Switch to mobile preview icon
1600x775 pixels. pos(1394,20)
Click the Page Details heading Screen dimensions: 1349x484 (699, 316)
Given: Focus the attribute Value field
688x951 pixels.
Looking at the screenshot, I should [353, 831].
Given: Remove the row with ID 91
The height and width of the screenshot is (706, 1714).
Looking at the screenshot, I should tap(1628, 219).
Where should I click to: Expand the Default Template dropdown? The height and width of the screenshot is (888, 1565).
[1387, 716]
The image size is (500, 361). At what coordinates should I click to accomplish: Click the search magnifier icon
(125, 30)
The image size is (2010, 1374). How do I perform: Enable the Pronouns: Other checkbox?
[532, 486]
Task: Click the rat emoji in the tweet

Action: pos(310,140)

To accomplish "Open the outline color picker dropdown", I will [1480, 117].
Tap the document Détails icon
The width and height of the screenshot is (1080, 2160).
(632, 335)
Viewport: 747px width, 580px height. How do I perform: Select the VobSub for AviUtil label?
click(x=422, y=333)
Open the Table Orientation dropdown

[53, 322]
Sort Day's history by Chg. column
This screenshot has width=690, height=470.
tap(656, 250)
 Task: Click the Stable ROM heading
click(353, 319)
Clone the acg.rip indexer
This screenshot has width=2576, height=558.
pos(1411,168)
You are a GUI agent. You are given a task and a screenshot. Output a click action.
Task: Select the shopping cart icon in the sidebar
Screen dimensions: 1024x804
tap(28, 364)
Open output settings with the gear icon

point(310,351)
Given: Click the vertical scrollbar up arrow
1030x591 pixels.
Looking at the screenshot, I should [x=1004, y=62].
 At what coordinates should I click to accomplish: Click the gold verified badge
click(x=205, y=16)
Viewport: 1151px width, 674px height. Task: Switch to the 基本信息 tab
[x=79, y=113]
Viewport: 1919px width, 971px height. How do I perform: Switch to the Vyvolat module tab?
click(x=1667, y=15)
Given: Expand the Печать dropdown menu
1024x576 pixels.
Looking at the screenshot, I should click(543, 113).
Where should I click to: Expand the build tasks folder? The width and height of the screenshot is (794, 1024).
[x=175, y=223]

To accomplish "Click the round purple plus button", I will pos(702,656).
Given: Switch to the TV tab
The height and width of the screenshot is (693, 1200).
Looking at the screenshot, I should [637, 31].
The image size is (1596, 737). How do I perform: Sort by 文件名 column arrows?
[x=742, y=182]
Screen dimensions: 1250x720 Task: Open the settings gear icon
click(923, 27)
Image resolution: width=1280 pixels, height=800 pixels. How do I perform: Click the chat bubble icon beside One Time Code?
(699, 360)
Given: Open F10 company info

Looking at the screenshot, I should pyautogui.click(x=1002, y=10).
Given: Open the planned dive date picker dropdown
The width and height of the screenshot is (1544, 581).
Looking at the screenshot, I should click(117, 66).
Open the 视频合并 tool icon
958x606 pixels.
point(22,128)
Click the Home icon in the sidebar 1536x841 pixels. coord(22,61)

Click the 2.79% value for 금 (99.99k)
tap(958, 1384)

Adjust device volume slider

The task:
For each line of the material that contains "sidebar", return a copy.

Exercise answer:
Task: Select the shopping cart icon in the sidebar
Click the Home icon in the sidebar 1536x841 pixels. coord(22,61)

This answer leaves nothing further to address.